Non sta dicendo che la certificazione sarebbe inutile. Documenta una condizione in modo indipendente e trasferibile, cosa che un venditore non può fare da solo; si tratta di un vero e proprio servizio, la cui utilità non si riduce ad un costo aggiuntivo. Ciò che l'indagine contesta è la rappresentazione per fasi, non l'interesse del processo.

Inoltre non consente il calcolo di un supplemento. Ciò avrebbe richiesto più copie dello stesso numero, nelle stesse condizioni, certificate e non certificate, messe in vendita contemporaneamente. L'indagine offre solo un caso parziale, con due copie grezze e tre copie autentiche della stessa emissione, in diversi Stati dichiarati.

Infine, diciotto annunci certificati costituiscono un numero basso. La mediana risultante di 162,50 è una posizione indicativa su un piccolo gruppo, non un valore di mercato. Anche per questo insisto sui limiti e sulla sovrapposizione piuttosto che sui centri: i limiti si leggono sui singoli annunci, che possono essere esaminati uno per uno.

Traducilo in un file

L'istruzione:registrare la certificazione come attributo dell'articolo, mai come categoria di prezzo.Una copia autenticata non appartiene a un segmento; porta un voto emesso da terzi, in una data, e questa informazione viene memorizzata accanto alla condizione, non al posto di un livello di valore.

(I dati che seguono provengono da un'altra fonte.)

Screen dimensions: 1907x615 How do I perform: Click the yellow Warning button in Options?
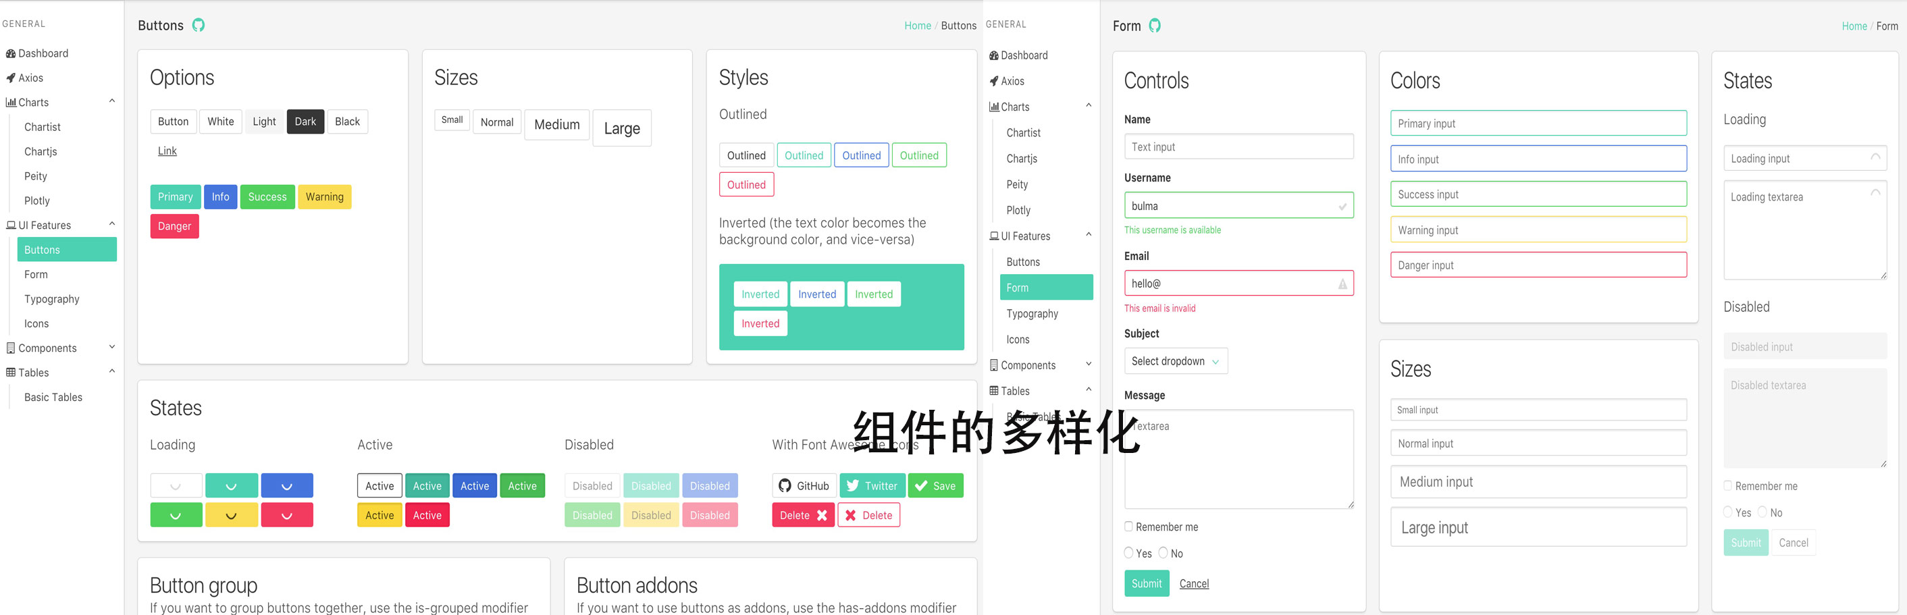coord(324,197)
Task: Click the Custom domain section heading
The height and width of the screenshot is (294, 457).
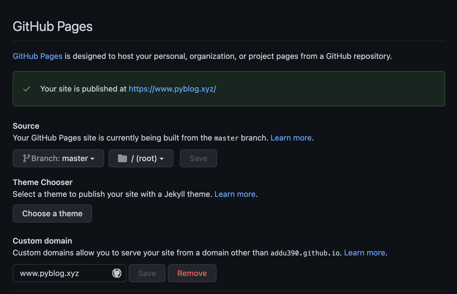Action: point(43,241)
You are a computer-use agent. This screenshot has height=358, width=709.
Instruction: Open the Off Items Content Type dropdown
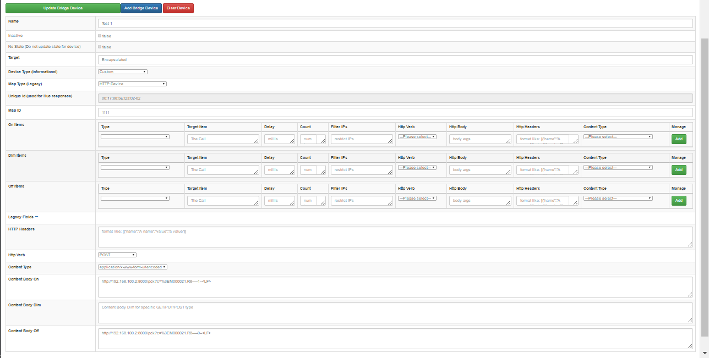pos(618,198)
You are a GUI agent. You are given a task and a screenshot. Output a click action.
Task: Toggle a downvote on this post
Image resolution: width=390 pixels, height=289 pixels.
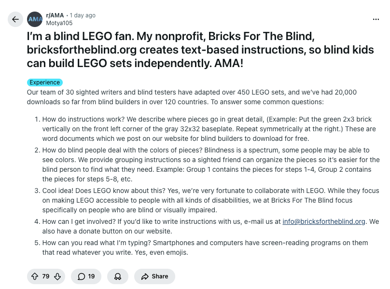57,276
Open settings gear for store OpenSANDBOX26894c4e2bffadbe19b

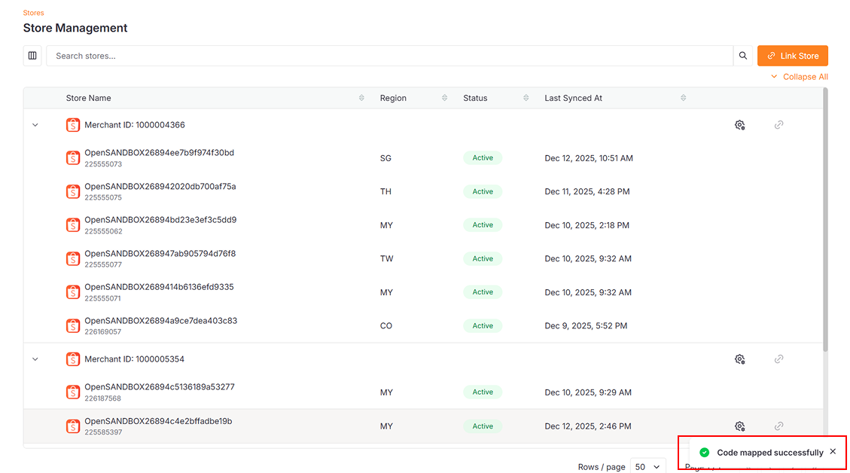[x=739, y=426]
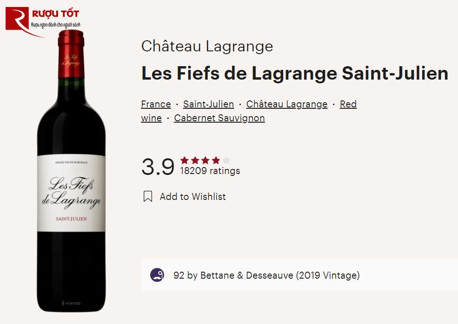Open the Saint-Julien link

click(x=208, y=104)
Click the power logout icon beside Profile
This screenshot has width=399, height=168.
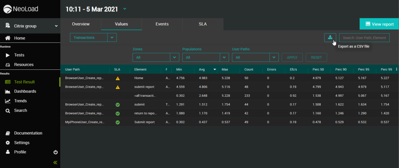tap(56, 152)
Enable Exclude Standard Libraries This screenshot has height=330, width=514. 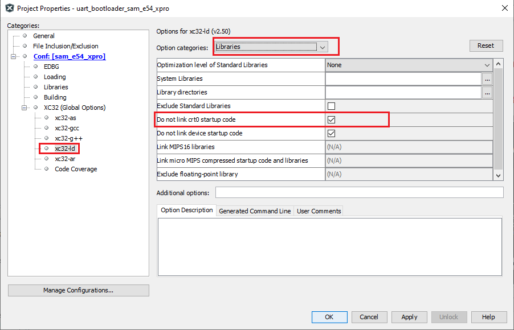332,106
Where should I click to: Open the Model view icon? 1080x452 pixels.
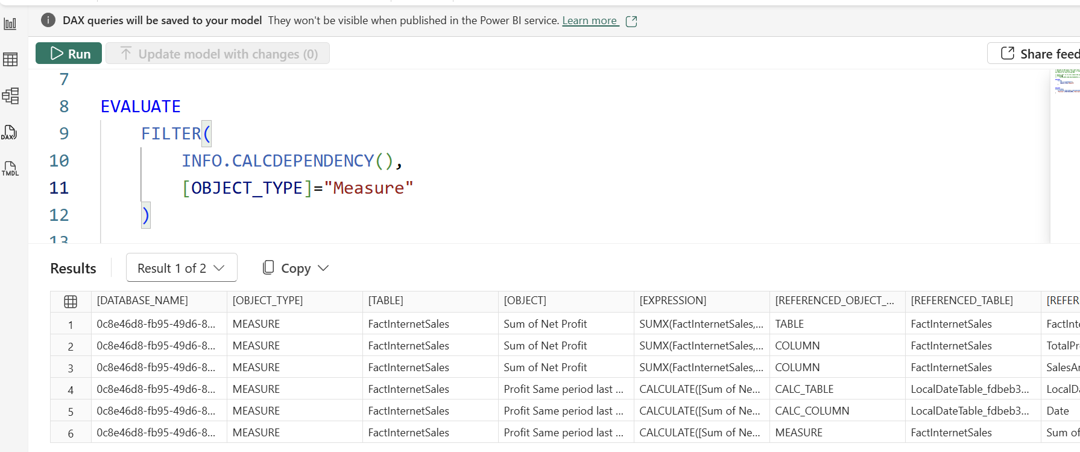(x=10, y=96)
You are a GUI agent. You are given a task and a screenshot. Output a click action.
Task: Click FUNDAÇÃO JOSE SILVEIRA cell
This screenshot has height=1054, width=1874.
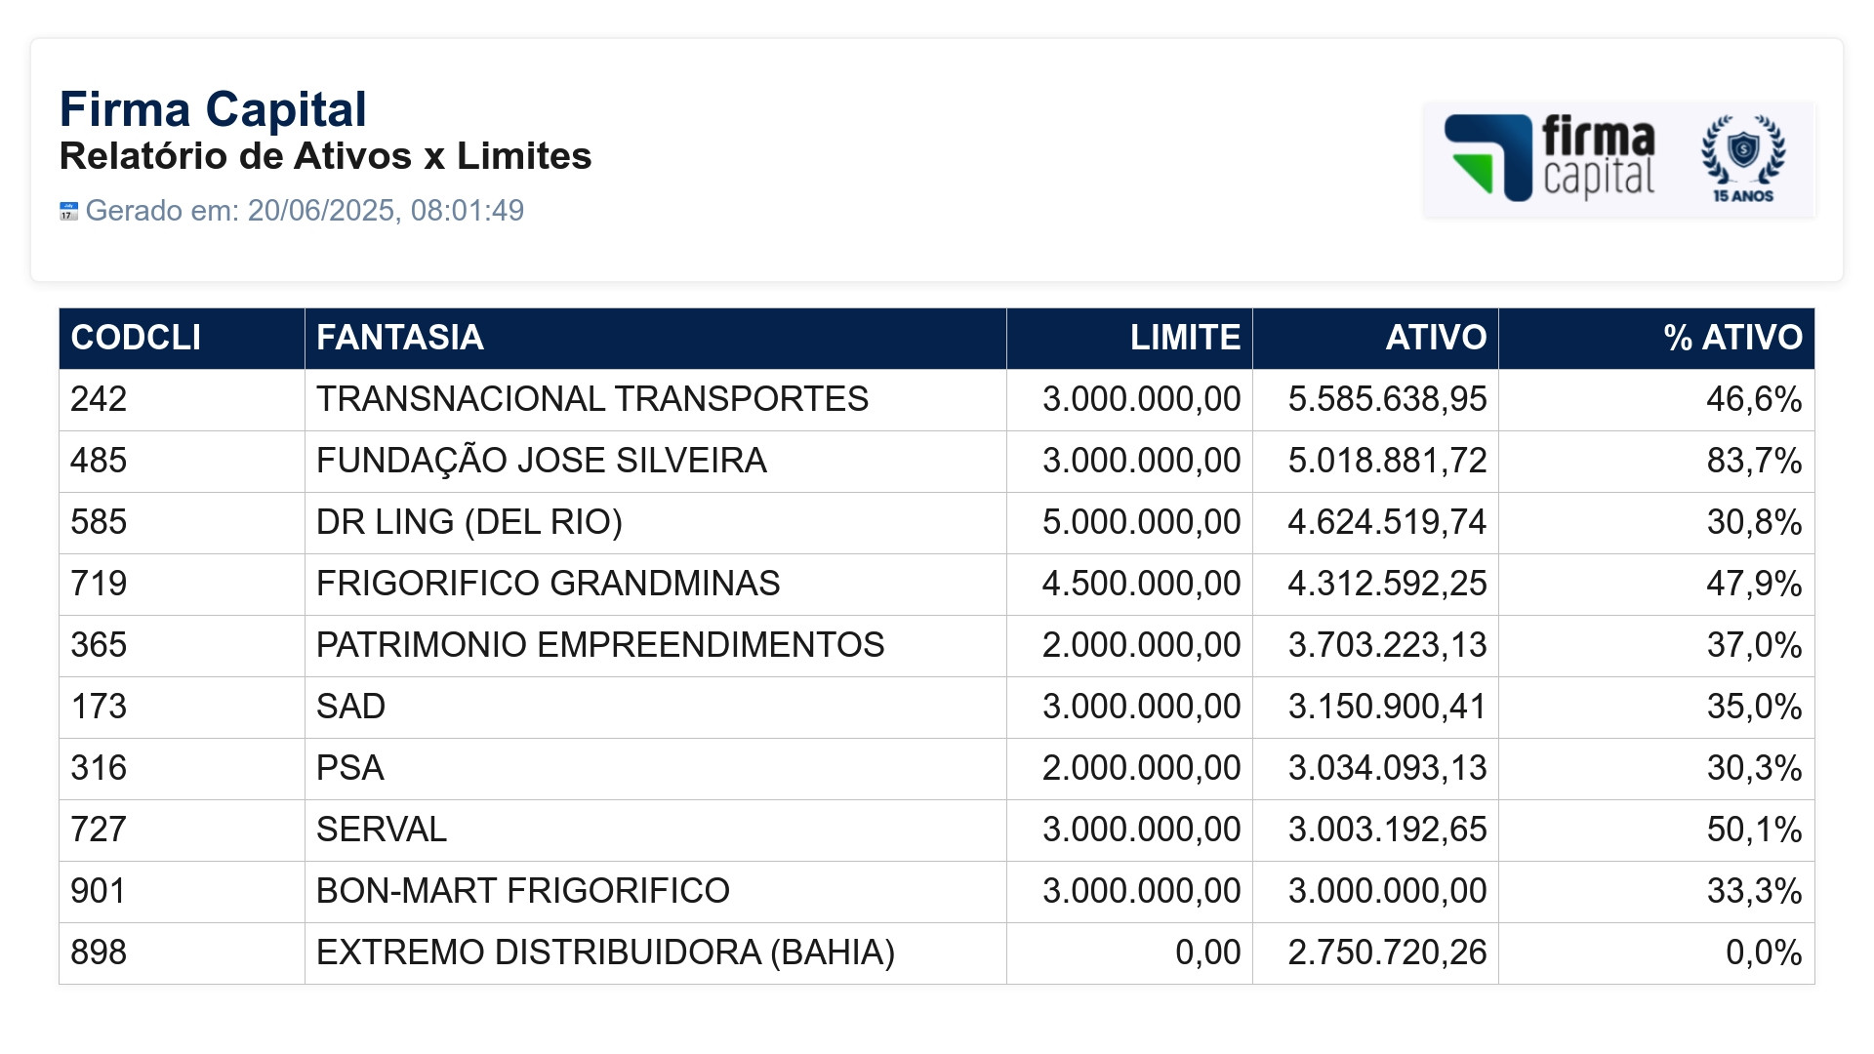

Annotare sistematicamente quattro elementi: il fatto che sia certificato, il rating, l'organizzazione e la data di certificazione. Gli ultimi tre sono ciò che renderà il rating comparabile in seguito; senza di essi, "certificato" è una casella selezionata che non fornisce informazioni su nulla.

Per effettuare una stima, non confrontare mai una copia autentica con la mediana delle copie grezze, né viceversa. Cerca lo stesso numero nello stesso regime: un greggio confronta con greggi, un certificato con certificati di grado simile. E quando trovi solo due o tre elenchi comparabili, scrivilo: tre osservazioni danno un intervallo, non un valore.

Un'ultima riflessione, se stai pensando di farne una copia autenticata. L'unico calcolo sensato confronta il prezzo richiestoquesto numero specificocertificato ad un grado plausibile e il prezzo richiestoquesto stesso numerocrudo. Il confronto delle mediane globali porterà sistematicamente a sovrastimare il guadagno, poiché le due mediane si riferiscono a diversi gruppi di fascicoli.

No. Nel rendiconto del 30 agosto 2026, diciannove annunci lordi superano il certificato meno costoso e quindici dei diciotto certificati rimangono al di sotto del lordo più costoso. Le due popolazioni si sovrappongono per la quasi totalità dell'estensione del segmento certificato. L'immagine di un piano superiore non è quella mostrata negli annunci.

Non sistematicamente. Nel verbale figuravano tre copie autentiche dello stesso numero: quella contrassegnata 5,0 fu richiesta 2.279,00 e quella contrassegnata 5,5 solo 2.025,00. Il punteggio più basso tra i due è il più costoso. Il rating pesa – il terzo, 3,5, è molto più basso – ma non determina da solo i prezzi richiesti.

Perché non certifichiamo proprio nulla. Le copie autentiche sono le edizioni vecchie e ricercate, quelle grezze comprendono tutto il resto. La differenza tra 9,99 e 162,50 misura quindi principalmente la differenza di contenuto tra due panieri e non ciò che la certificazione aggiungerebbe a un determinato articolo.

Confrontando lo stesso numero con se stesso: il prezzo richiesto per questo libretto certificato ad una valutazione plausibile, rispetto al prezzo richiesto per questo libretto grezzo. Il confronto tra due mediane globali sovrastima sistematicamente il guadagno, poiché si riferiscono a insiemi diversi. Questa affermazione non consente il calcolo di ulteriori cifre.

Quattro elementi: il fatto che sia certificato, il punteggio ottenuto, l'ente che lo ha rilasciato e la data. Gli ultimi tre rendono la valutazione comparabile in seguito. Senza di essi, la dicitura “certificato” è una casella spuntata che non ti consentirà di effettuare confronti o rivendere con cognizione di causa.

La certificazione è un attributo, non un livello

My Comics Collection registra la valutazione, l'organizzazione e la data insieme alla condizione, quindi le informazioni rimangono comparabili anche anni dopo.